This year and particularly this summer has not been a good one for the global market. The whole world seems to be in trouble. The European markets are looking bleak; the situation in Iraq is messy, the Israel-Gaza war is at the brink, there is an Ebola virus breakout in Africa and Russian troops have just entered Ukraine.
The US markets, on the other hand, seems to be in a steady swing. All of these world events were expected to cause a ripple in the markets, but that has not yet been the case. At this time, the other major economies in the world, in order – China, Germany and Japan are also facing severe set backs.
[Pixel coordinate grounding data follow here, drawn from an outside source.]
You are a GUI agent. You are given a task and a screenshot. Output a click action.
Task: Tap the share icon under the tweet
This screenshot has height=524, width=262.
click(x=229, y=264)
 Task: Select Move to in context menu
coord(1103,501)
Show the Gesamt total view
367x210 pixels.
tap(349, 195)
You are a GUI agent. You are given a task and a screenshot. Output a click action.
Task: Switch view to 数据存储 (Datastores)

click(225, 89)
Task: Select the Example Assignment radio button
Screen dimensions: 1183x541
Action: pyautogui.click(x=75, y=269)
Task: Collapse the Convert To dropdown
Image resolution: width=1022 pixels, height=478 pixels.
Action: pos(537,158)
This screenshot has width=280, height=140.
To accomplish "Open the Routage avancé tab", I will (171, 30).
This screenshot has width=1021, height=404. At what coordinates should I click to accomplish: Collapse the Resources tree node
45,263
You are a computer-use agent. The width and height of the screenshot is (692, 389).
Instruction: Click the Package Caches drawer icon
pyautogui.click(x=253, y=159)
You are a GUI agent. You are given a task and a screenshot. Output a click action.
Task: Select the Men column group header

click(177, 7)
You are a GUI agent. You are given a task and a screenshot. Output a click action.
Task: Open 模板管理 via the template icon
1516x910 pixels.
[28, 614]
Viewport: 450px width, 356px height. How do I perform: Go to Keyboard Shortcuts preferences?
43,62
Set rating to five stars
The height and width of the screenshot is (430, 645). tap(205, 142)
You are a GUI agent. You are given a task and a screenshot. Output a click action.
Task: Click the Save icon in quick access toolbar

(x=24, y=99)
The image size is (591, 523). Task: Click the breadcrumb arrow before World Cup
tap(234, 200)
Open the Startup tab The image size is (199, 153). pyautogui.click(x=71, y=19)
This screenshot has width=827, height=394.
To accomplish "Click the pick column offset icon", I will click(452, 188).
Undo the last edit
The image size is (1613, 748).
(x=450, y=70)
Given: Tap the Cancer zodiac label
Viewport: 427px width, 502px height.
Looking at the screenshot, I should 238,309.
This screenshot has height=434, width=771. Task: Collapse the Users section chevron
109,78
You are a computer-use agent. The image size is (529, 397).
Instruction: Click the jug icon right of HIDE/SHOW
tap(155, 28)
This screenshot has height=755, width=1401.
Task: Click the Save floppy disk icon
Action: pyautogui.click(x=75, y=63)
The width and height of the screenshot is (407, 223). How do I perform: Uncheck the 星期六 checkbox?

It has been five years since the depression, after which many financial reforms were implemented. The US markets have shown a resilience that almost no other super economy can maintain. There has been a high rate of growth in the employment; production and selling businesses and all of these can be attributed to the Fed’s low-interest rate policy. Together, they have created a cushion of protection from external blows to the US economy. So much so that even the military action of Russia did not dampen the market’s spirits, and week closed quite strong.
Investors are highly positive in the market, notes Moody’s analysts. This is helping the market to stay strong and weather the attacks by global markets. This high does not mean that the US is completely oblivious to the stormy geopolitical system. A sharp hike in the price of oil, for example, can do all kinds of damage, the analysts warn.
Employment rates have been growing in the last few years, and the rate is presently at an almost seven-year high. There are two strong indicators to this; one, the number of unemployed people is coming down, and the number of fresh workers in temporary jobs and non-paying internships has dropped.
Almost all of the major companies have continued to grow in terms of profits. The S&P 500 index shows an overall 10 percent growth. This is the highest quarterly gain in over three years.
The US has been able to ward off a good amount of foreign influences, but the looming threat of the Eurozone has the potential to drag the markets down. It is coming in at a time when the oil prices are also turning out to be increasingly volatile.